Catalogue description IRISH EXCHEQUER ACCOUNTS.

Details of Subseries within E 101
Reference: Subseries within E 101

Particulars of accounts from the Irish Exchequer from the reign of Henry III to that of Elizabeth I, the great bulk of them relating to the period from about 1275-1385. Because of the destruction of the Irish public record in 1922, they (with the related enrolled accounts) are easily the largest surviving source of information about Irish government for that period.

The ordinance of 1293 explains the survival in this series of a great many particulars of account arising from the accounts of the Irish Treasurer for the period down to 1446. The first group belong to Fulbourne's account (E 101/230/4, 8-31; E 101/231/3) and the subsequent proceedings against Nicholas de Clere resulted in the survival of a good many more subsidiary records (E 101/231/1-2, 4-26). Later Alexander de Bicknor, Treasurer fom 1308-1314, was accused of falsifying documents relating to his audit, which was held in 1323 after years of delay, so a full investigation was conducted, which resulted in the survival of more subsidiary documentation (E 101/235/5-24; E 101/236/1-10). The account was not finally enrolled until Bicknor was pardoned in 1344.

Types of particulars which have survived include copies of the Irish receipt and issue rolls, files of receipts and warrants (for example E 101/233/22-23), records resulting from complaints against sheriffs (for example E 101/235/4) or justiciars (such as E 101/232/11), extents of the lands of prominent individuals (such as E 101/233/6, 10), summaries of accounts, indentures, and even letters and petitions (E 101/246/9; E 101/247/17). There are some particulars of accounts of military and naval expenditure (for example E 101/246/11-12) but most items of that kind have been included in the section of E 101 devoted to Army, Navy and Ordnance.

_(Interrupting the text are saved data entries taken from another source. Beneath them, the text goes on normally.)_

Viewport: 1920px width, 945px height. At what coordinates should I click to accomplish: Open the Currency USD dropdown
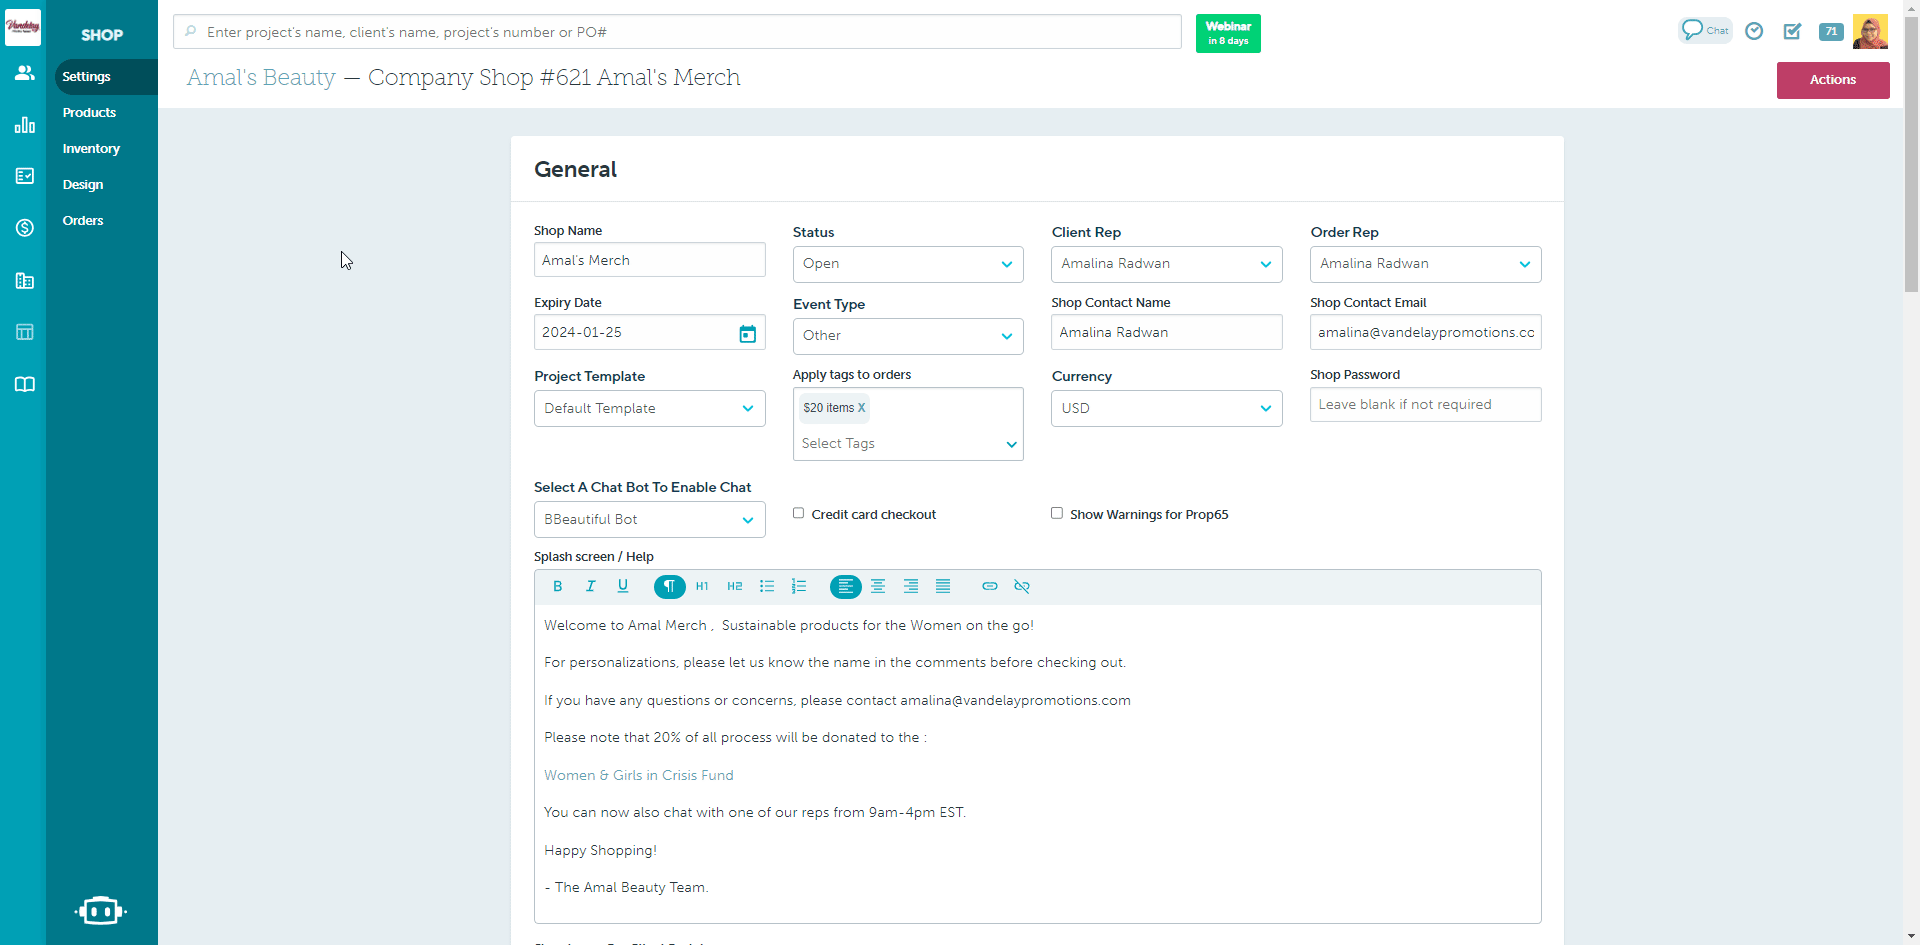point(1166,409)
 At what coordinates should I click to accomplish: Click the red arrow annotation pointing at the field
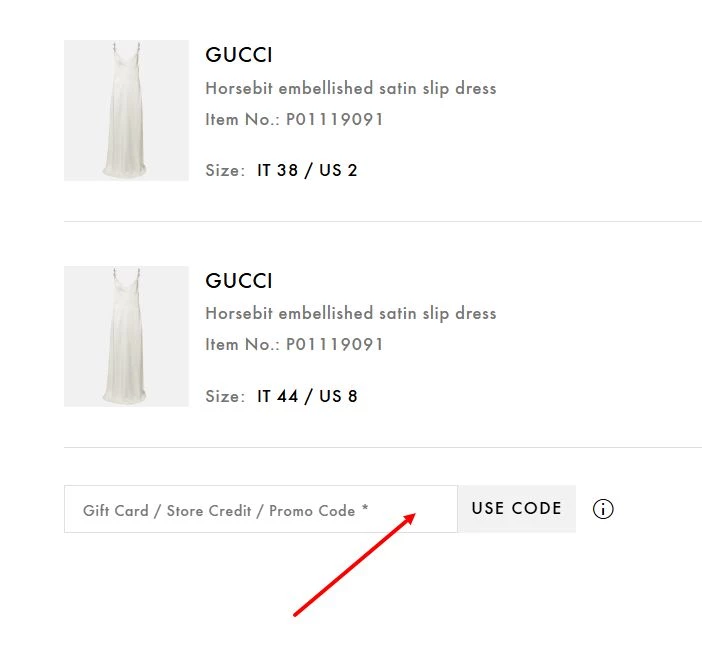(355, 565)
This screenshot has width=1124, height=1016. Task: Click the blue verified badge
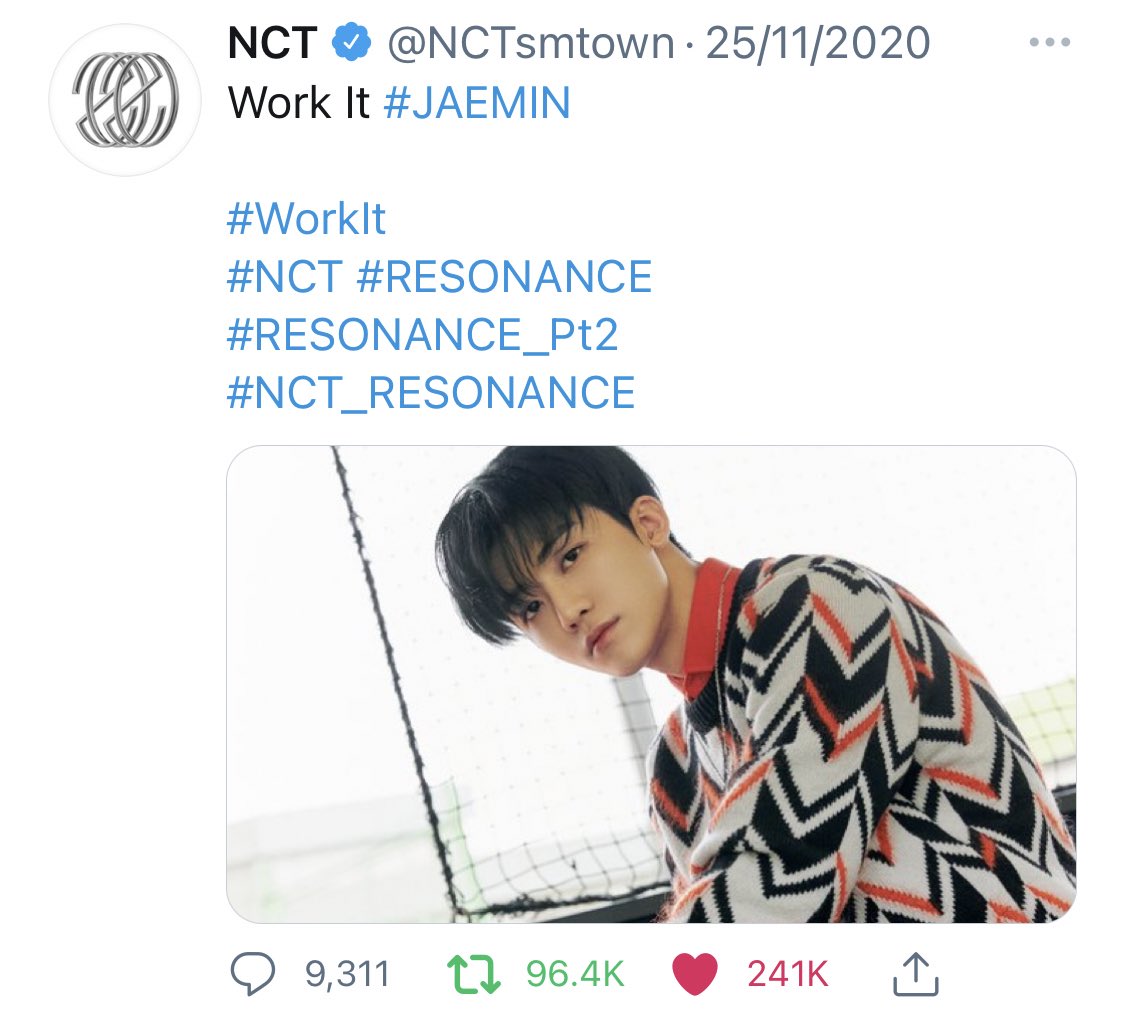tap(351, 43)
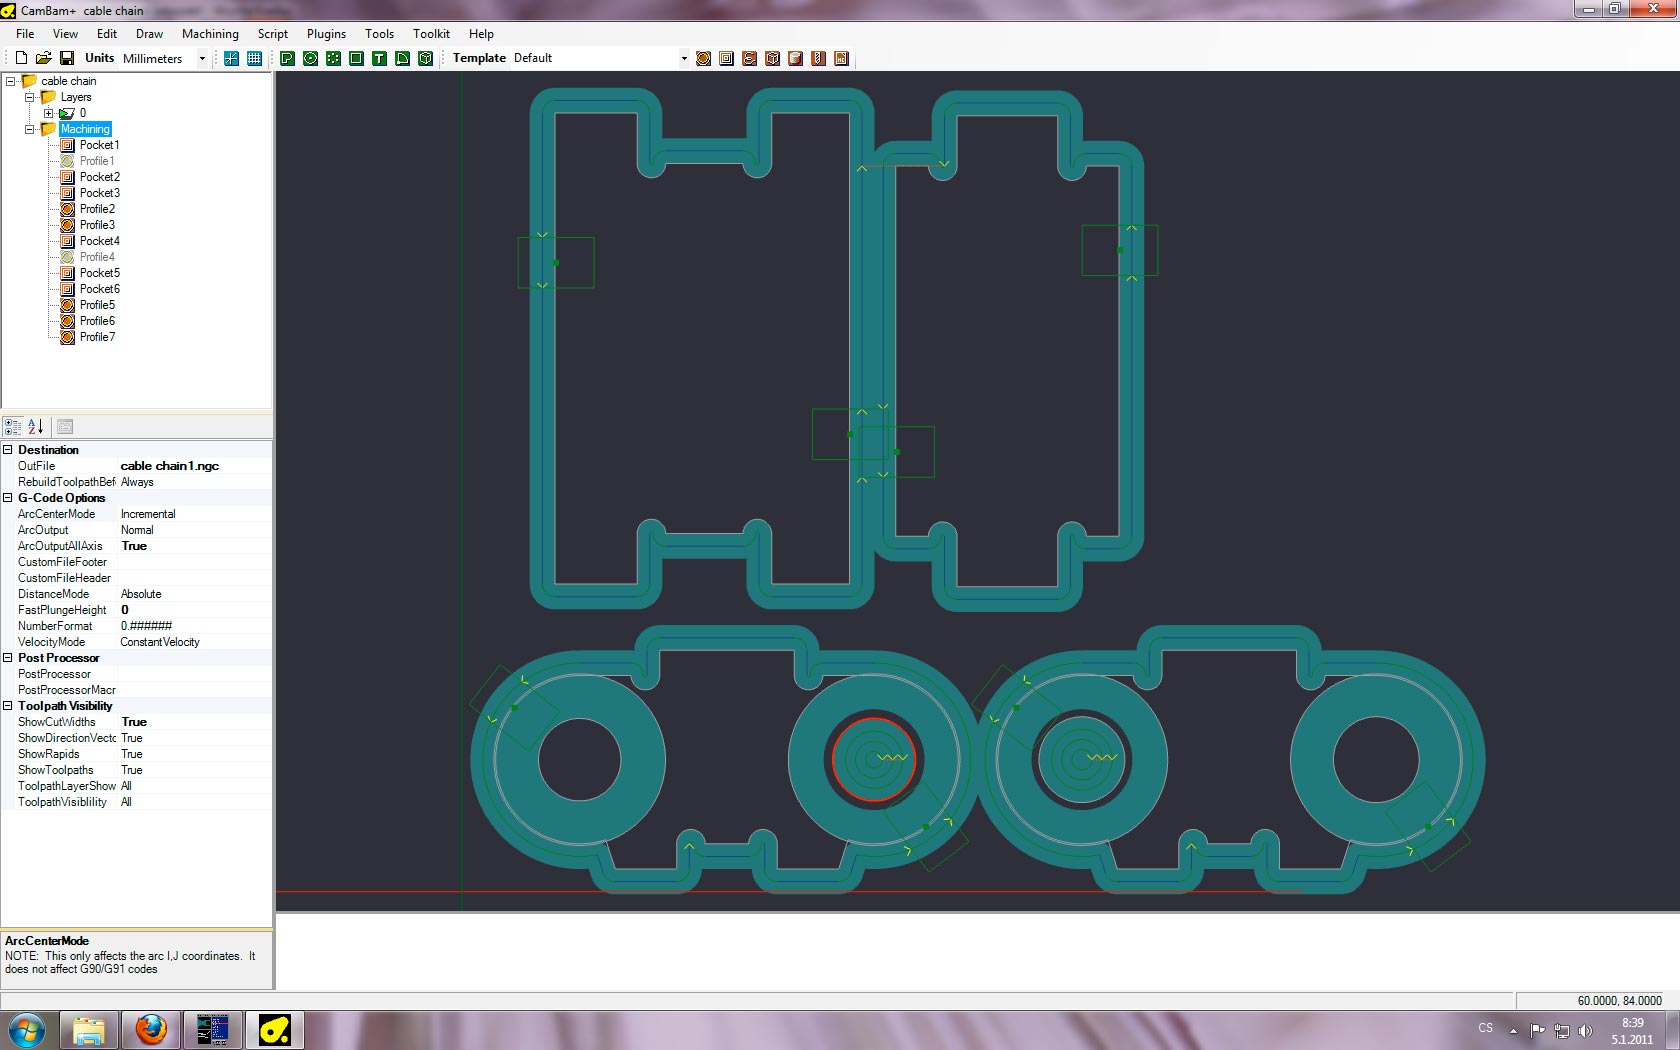
Task: Open the Machining menu
Action: (210, 34)
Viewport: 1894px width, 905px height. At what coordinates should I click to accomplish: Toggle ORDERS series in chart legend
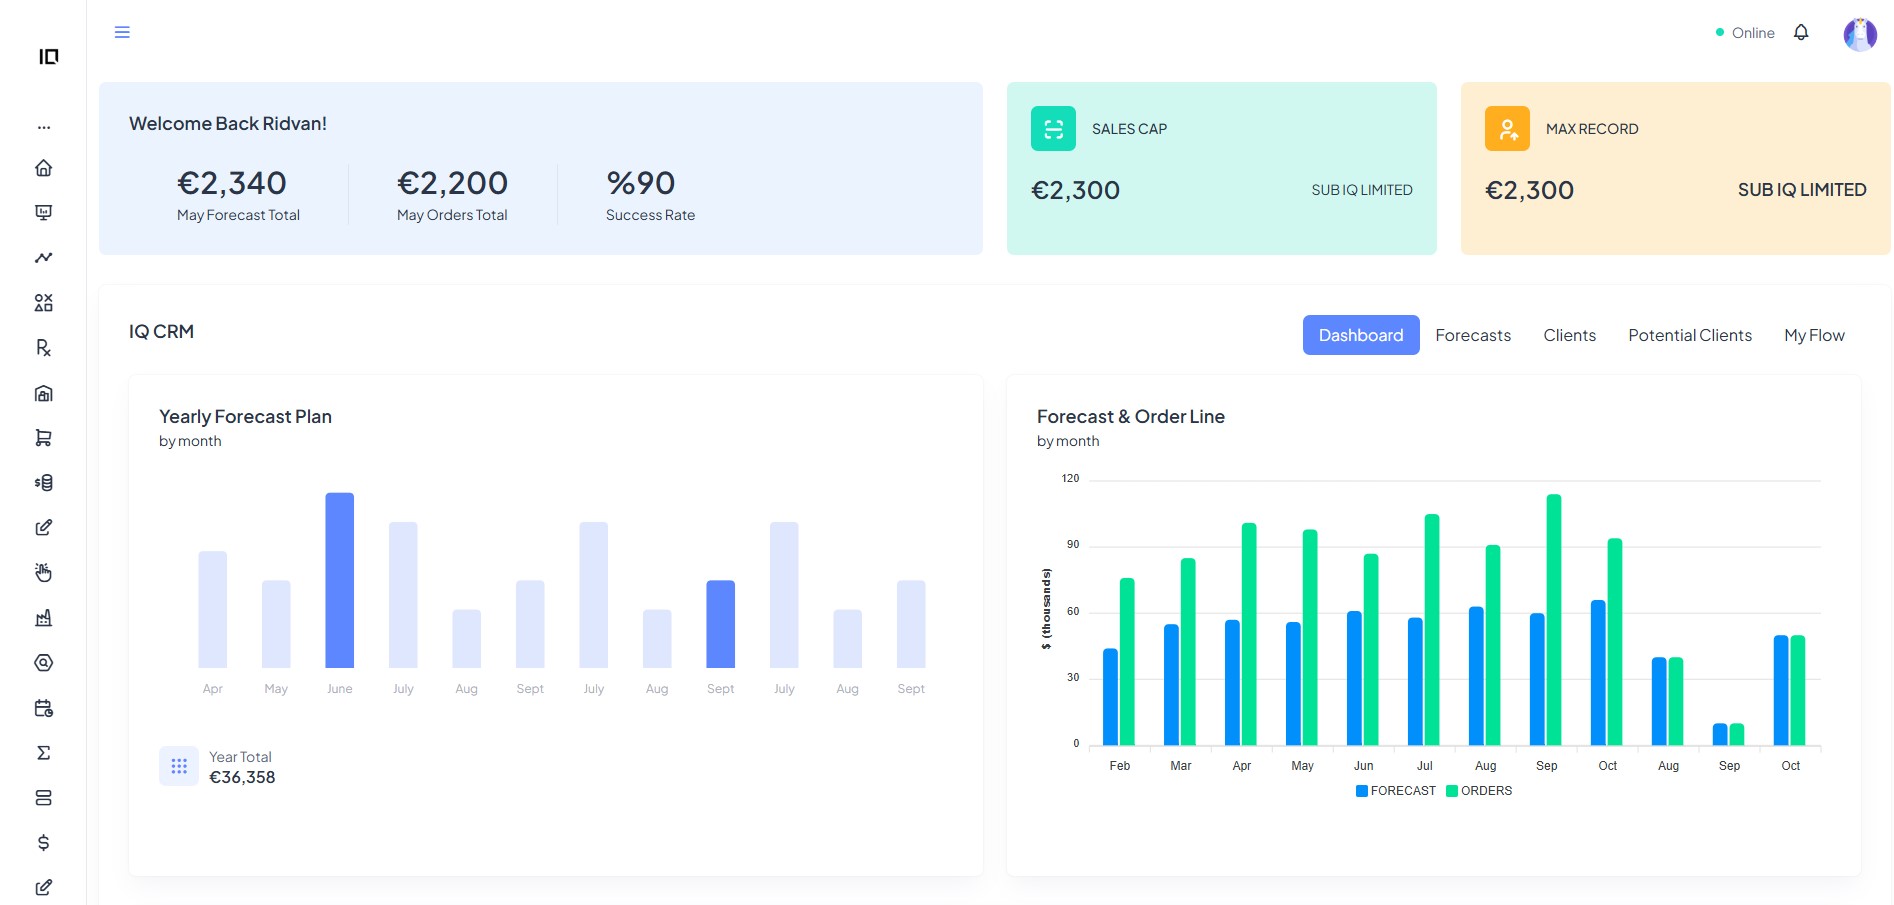(1479, 791)
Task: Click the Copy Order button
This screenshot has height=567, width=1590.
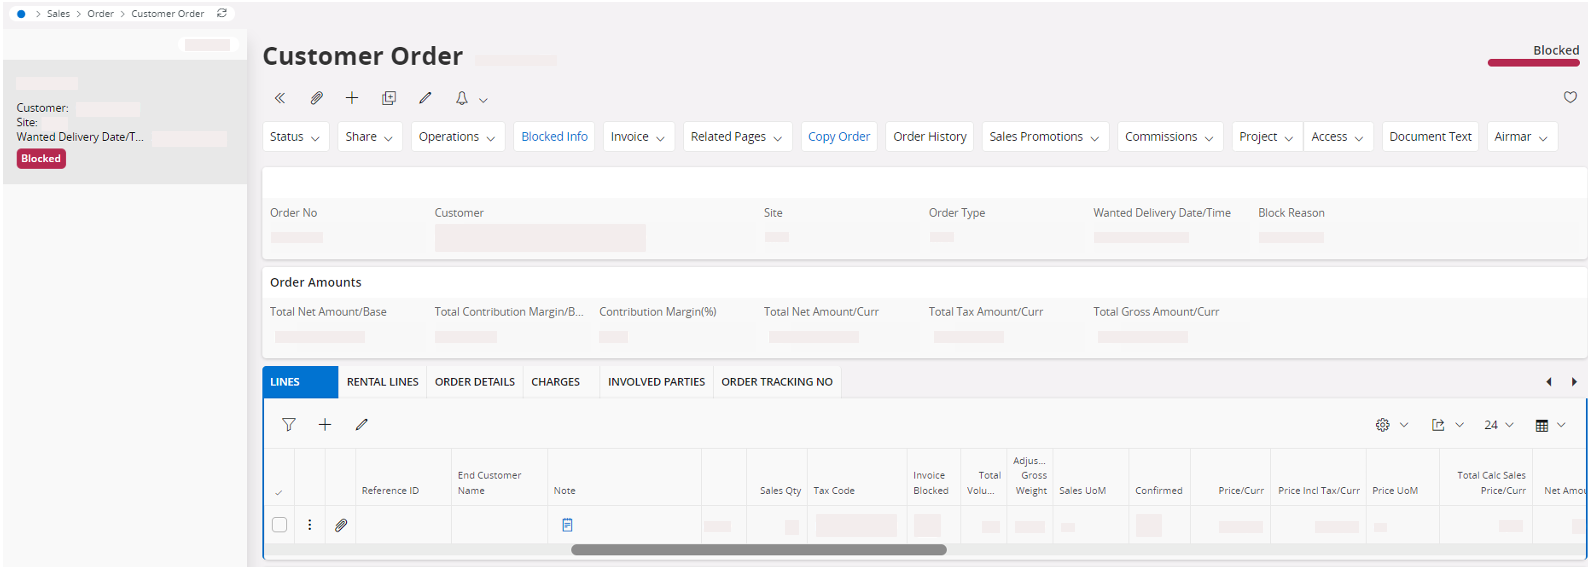Action: (839, 137)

At the beginning of the collection are also an account for the treasureship of Hugh de Taghmon for 1270 to 1272 (E 101/230/2), and two documents relating to the exchange of Ireland from the reign of Henry III (E 101/230/1,3). Other Irish Exchequer material from Henry's reign survives elsewhere. At the end are a slightly greater number of more miscellaneous Irish documents for the later fifteenth and the sixteenth century. For the period after the Irish Treasurer ceased to account at the English Exchequer there are a few miscellaneous Irish documents (E 101/248/15-23; E 101/540/19), by no means all of which related to financial matters. The latest date from the reign of Elizabeth I.

Related material:

Material relating to the Irish Exchequer appears in E 159 and E 368. Enrolled accounts are in E 372 (copies in E 352) and latterly in E 364. See C 47 for vouchers of Richard de Beresford's first account as Irish Treasurer, 33 Edward I.

Publication note:

Sample documents illustative of the audit process are printed in H G Richardson and G O Sayles, 'The Administration of Ireland, 1172-1377' (1963).

Unpublished finding aids:

The list of documents concerning the Irish Exchequer are in the printed Public Record Office Lists and Indexes, vol xxxv and in the printed supplement, Public Record Lists and Indexes, Supplementary Review, vol ix, and in the typescript addenda.

Administrative / biographical background:

The Irish Exchequer is first referred to in 1200, but had probably existed for some time before, headed by a clerk who was from 1217 known as the Treasurer. Barons of the Exchequer were giving legal judgements by 1207, by 1215 there was a chamberlain, and by 1232 a Chancellor of the Exchequer. It was largely modelled on the English Exchequer at Westminster, to which it seems to have been regarded as subordinate. From 1285 to 1384, except for a brief gap from 1365 to 1368, and for much of the period from about 1390 to 1446, the Irish Treasurer periodically accounted at the English Exchequer. The original cause was that as a result of disquiet at corruption and inefficiency revealed by enquiries into the treasureships of Stephen de Fulbourn, bishop of Waterford (1274-85) (E 101/234/19) and Nicholas de Clere (1285-91), an ordinance of 1293 prescribed that the Treasurer of Ireland was in future to have his accounts audited by the English Exchequer. The pipe rolls (E 372) and later the foreign account rolls (E 364) therefore contain enrolled accounts for the Irish Treasurers from 6 Edward I to 24 Henry VI.